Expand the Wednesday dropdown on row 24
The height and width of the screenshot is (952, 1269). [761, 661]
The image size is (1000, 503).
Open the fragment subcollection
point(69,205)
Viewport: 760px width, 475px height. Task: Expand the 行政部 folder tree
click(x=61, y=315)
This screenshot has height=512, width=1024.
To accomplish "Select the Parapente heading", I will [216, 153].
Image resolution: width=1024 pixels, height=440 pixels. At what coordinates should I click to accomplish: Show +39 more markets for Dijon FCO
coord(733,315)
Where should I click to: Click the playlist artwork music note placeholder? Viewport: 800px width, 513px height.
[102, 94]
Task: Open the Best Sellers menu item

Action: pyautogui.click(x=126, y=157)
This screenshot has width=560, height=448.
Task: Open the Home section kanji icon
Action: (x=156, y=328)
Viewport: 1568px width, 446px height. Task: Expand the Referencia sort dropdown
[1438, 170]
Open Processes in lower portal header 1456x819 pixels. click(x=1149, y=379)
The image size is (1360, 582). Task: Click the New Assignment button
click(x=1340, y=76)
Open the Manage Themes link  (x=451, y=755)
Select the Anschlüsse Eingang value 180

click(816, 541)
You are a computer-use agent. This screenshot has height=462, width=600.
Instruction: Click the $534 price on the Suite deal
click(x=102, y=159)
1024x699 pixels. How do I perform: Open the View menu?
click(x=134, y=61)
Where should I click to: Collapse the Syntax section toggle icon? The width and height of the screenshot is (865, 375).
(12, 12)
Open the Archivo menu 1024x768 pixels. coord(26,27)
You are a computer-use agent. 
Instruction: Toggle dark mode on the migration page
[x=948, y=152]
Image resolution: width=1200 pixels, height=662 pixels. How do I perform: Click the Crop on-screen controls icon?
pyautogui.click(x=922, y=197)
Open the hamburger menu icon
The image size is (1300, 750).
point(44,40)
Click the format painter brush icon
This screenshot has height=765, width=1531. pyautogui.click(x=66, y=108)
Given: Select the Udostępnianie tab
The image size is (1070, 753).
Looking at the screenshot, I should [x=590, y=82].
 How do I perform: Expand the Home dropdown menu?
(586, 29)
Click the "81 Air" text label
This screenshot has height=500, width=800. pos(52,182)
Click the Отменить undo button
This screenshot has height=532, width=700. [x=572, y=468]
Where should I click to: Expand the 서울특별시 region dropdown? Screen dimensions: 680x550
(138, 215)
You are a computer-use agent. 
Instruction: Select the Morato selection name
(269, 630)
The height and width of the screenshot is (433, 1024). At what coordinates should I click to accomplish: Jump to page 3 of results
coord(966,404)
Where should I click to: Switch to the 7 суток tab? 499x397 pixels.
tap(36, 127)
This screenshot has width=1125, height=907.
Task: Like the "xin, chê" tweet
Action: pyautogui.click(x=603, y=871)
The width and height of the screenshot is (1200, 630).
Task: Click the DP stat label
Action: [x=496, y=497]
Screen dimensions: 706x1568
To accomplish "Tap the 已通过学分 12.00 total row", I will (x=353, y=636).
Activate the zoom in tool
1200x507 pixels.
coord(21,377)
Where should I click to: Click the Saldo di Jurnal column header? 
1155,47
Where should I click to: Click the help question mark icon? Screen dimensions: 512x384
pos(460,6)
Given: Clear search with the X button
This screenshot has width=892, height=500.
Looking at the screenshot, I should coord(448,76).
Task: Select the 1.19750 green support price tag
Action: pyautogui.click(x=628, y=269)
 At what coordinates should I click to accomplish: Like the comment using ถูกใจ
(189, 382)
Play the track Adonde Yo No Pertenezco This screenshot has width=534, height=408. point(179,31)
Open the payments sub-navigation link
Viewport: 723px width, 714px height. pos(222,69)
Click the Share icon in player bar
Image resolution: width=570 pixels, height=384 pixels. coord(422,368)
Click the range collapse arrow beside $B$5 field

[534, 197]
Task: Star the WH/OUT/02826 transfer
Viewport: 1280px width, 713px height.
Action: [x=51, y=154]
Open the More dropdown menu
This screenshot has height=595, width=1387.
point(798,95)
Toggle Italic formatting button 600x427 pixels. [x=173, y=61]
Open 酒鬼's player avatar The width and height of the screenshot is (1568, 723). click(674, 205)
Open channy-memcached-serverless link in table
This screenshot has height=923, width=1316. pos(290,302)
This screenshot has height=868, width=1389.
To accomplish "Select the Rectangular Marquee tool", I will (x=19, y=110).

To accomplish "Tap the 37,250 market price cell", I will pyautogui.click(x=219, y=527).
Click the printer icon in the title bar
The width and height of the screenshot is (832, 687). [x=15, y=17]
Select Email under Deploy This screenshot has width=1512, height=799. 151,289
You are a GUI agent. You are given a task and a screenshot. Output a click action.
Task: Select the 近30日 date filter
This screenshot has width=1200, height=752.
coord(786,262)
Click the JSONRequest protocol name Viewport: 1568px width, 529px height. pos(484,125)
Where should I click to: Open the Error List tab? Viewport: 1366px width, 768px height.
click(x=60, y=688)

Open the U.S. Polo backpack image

※

INSTRUCTIONS TO FOLLOW: What is needed is the full listing, reproduced exactly.

WRITTEN RESPONSE:
Expand the Wednesday dropdown on row 24
The height and width of the screenshot is (952, 1269). [761, 661]
The image size is (1000, 503).
Open the fragment subcollection
point(69,205)
Viewport: 760px width, 475px height. Task: Expand the 行政部 folder tree
click(x=61, y=315)
This screenshot has height=512, width=1024.
To accomplish "Select the Parapente heading", I will [216, 153].
Image resolution: width=1024 pixels, height=440 pixels. At what coordinates should I click to accomplish: Show +39 more markets for Dijon FCO
coord(733,315)
Where should I click to: Click the playlist artwork music note placeholder? Viewport: 800px width, 513px height.
[102, 94]
Task: Open the Best Sellers menu item

Action: pyautogui.click(x=126, y=157)
This screenshot has width=560, height=448.
Task: Open the Home section kanji icon
Action: (x=156, y=328)
Viewport: 1568px width, 446px height. Task: Expand the Referencia sort dropdown
[1438, 170]
Open Processes in lower portal header 1456x819 pixels. click(x=1149, y=379)
The image size is (1360, 582). Task: Click the New Assignment button
click(x=1340, y=76)
Open the Manage Themes link  (x=451, y=755)
Select the Anschlüsse Eingang value 180

click(816, 541)
You are a computer-use agent. This screenshot has height=462, width=600.
Instruction: Click the $534 price on the Suite deal
click(x=102, y=159)
1024x699 pixels. How do I perform: Open the View menu?
click(x=134, y=61)
Where should I click to: Collapse the Syntax section toggle icon? The width and height of the screenshot is (865, 375).
(12, 12)
Open the Archivo menu 1024x768 pixels. coord(26,27)
You are a computer-use agent. 
Instruction: Toggle dark mode on the migration page
[x=948, y=152]
Image resolution: width=1200 pixels, height=662 pixels. How do I perform: Click the Crop on-screen controls icon?
pyautogui.click(x=922, y=197)
Open the hamburger menu icon
The image size is (1300, 750).
point(44,40)
Click the format painter brush icon
This screenshot has height=765, width=1531. pyautogui.click(x=66, y=108)
Given: Select the Udostępnianie tab
The image size is (1070, 753).
Looking at the screenshot, I should [x=590, y=82].
 How do I perform: Expand the Home dropdown menu?
(586, 29)
Click the "81 Air" text label
This screenshot has height=500, width=800. pos(52,182)
Click the Отменить undo button
This screenshot has height=532, width=700. [x=572, y=468]
Where should I click to: Expand the 서울특별시 region dropdown? Screen dimensions: 680x550
(138, 215)
You are a computer-use agent. 
Instruction: Select the Morato selection name
(269, 630)
The height and width of the screenshot is (433, 1024). At what coordinates should I click to accomplish: Jump to page 3 of results
coord(966,404)
Where should I click to: Switch to the 7 суток tab? 499x397 pixels.
tap(36, 127)
This screenshot has width=1125, height=907.
Task: Like the "xin, chê" tweet
Action: pyautogui.click(x=603, y=871)
The width and height of the screenshot is (1200, 630).
Task: Click the DP stat label
Action: [x=496, y=497]
Screen dimensions: 706x1568
To accomplish "Tap the 已通过学分 12.00 total row", I will (x=353, y=636).
Activate the zoom in tool
1200x507 pixels.
coord(21,377)
Where should I click to: Click the Saldo di Jurnal column header? 
1155,47
Where should I click to: Click the help question mark icon? Screen dimensions: 512x384
pos(460,6)
Given: Clear search with the X button
This screenshot has width=892, height=500.
Looking at the screenshot, I should coord(448,76).
Task: Select the 1.19750 green support price tag
Action: pyautogui.click(x=628, y=269)
 At what coordinates should I click to accomplish: Like the comment using ถูกใจ
(189, 382)
Play the track Adonde Yo No Pertenezco This screenshot has width=534, height=408. point(179,31)
Open the payments sub-navigation link
Viewport: 723px width, 714px height. pos(222,69)
Click the Share icon in player bar
Image resolution: width=570 pixels, height=384 pixels. coord(422,368)
Click the range collapse arrow beside $B$5 field

[534, 197]
Task: Star the WH/OUT/02826 transfer
Viewport: 1280px width, 713px height.
Action: [x=51, y=154]
Open the More dropdown menu
This screenshot has height=595, width=1387.
point(798,95)
Toggle Italic formatting button 600x427 pixels. [x=173, y=61]
Open 酒鬼's player avatar The width and height of the screenshot is (1568, 723). click(674, 205)
Open channy-memcached-serverless link in table
This screenshot has height=923, width=1316. pos(290,302)
This screenshot has height=868, width=1389.
To accomplish "Select the Rectangular Marquee tool", I will (x=19, y=110).

To accomplish "Tap the 37,250 market price cell", I will pyautogui.click(x=219, y=527).
Click the printer icon in the title bar
The width and height of the screenshot is (832, 687). [x=15, y=17]
Select Email under Deploy This screenshot has width=1512, height=799. 151,289
You are a GUI agent. You are given a task and a screenshot. Output a click action.
Task: Select the 近30日 date filter
This screenshot has width=1200, height=752.
coord(786,262)
Click the JSONRequest protocol name Viewport: 1568px width, 529px height. pos(484,125)
Where should I click to: Open the Error List tab? Viewport: 1366px width, 768px height.
click(x=60, y=688)

Open the U.S. Polo backpack image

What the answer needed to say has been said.